Ordinarily, the ability for a classifier to perform well can be denoted by means of accuracy. For highly imbalanced datasets, accuracy is not a good measure of the classification. When accuracy is applied to an imbalanced dataset, the majority class predominates and gives high but misleading accuracy values. Precision and recall are more representative of the classifier performance.

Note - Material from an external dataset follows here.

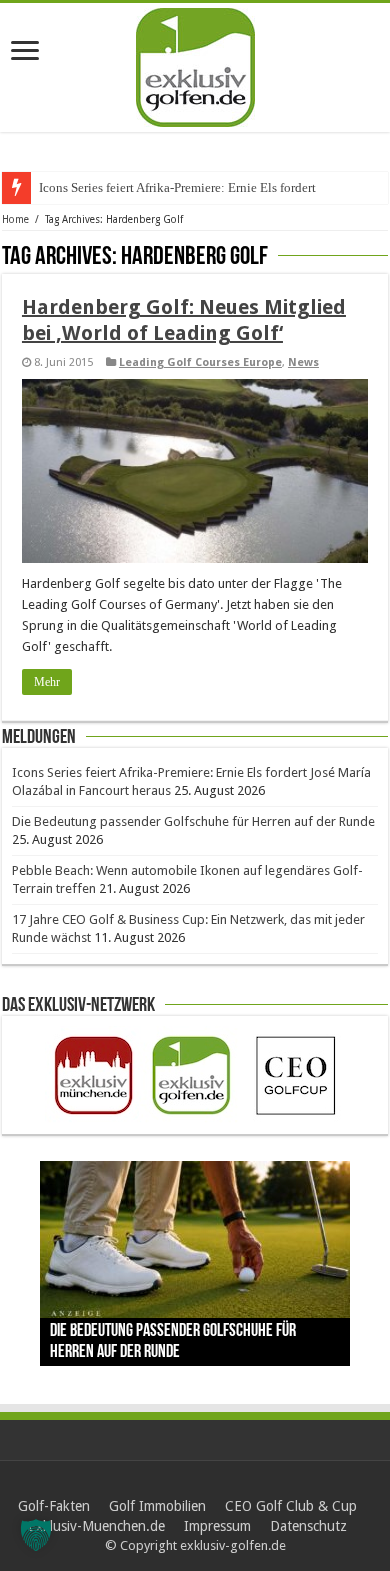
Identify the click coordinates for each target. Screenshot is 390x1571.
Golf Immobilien (157, 1506)
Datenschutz (308, 1526)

Confusion matrix in the wild

  • If you look at a search engine as a classifier, it has relatively low precision and an unknown recall (why?). What saves it is the fact that it ranks results for us.
  • In rare disease identification, recall or sensitivity is the primary measure of importance.
  • In fraud detection, banks might insist on high precision for fear of false positives that might lead to honest customers being troubled.
  • The legal system in a country might operate under the principle of ‘no innocent shall be punished’. This translates to high precision, but poor recall (indicated by the seemingly guilty getting away).
  • A police blockade set up for identifying fugitives will work for near 100% recall and shall not be bothered about precision; in fact they might insist on checking each and every vehicle.

To see a confusion matrix in context, refer to this Kaggle notebook.

Finally, some intuition to remember the confusion matrix: The task of a classifier is to get as many positive instances as it can to the true positive side, while keeping as many negative instances from entering the false positive side.